Pocket Listings

Pocket Listings

A pocket listing is where a seller signs a listing agreement with a broker but they don’t want the house marketed on the Multiple Listing Service (MLS). Due to the current housing market, this practice is becoming less common.

What’s the benefits and drawbacks of pocket listings?

The main benefit is convenience. Many property owners want to sell their house but do not want the aggravation associated with showing the property.

However, if you aren’t marketing your home on the MLS, you’re not exposing the house in the entire market so it’s harder to determine market value.

For example, if I’m going to sell candy and I’m going to sell it to one person, it’s worth $1. However, if 30 buyers want the same candy, it increases the value of the candy to perhaps $15.

What’s your experience with pocket listings?

As a general rule, we don’t encourage our sellers to keep their property as a pocket listing because it doesn’t fully represent the seller. We’ve had occasions where sellers signs the listing agreement but they aren’t ready to have the house exposed to the market.
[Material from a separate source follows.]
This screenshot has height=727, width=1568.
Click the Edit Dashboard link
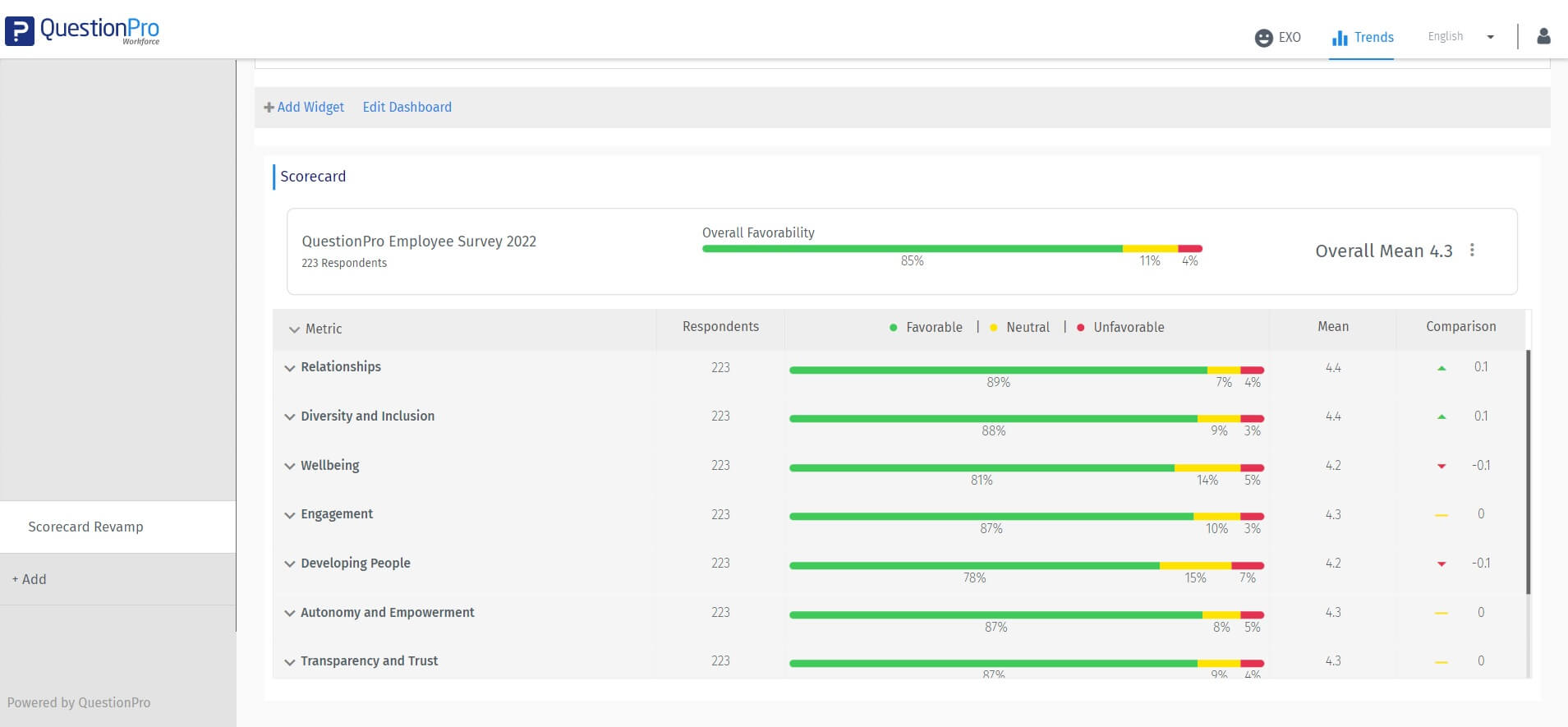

In the meanwhile, if someone wants to buy the house, they want to sell.

Recently, one of our buyers heard about a house for sale directly through the seller and we submitted what we felt was a fair market value offer based upon the comps. The seller decided at the last moment to expose the property to the entire market and they ended up getting $15,000 or $20,000 more than what we had offered.

Tune in to KXL’s “Experts on the 19′s” every Monday morning at 6:49AM and 8:49AM and listen to real estate advice from Portland’s Real Estate Advisor, Rick Sadle.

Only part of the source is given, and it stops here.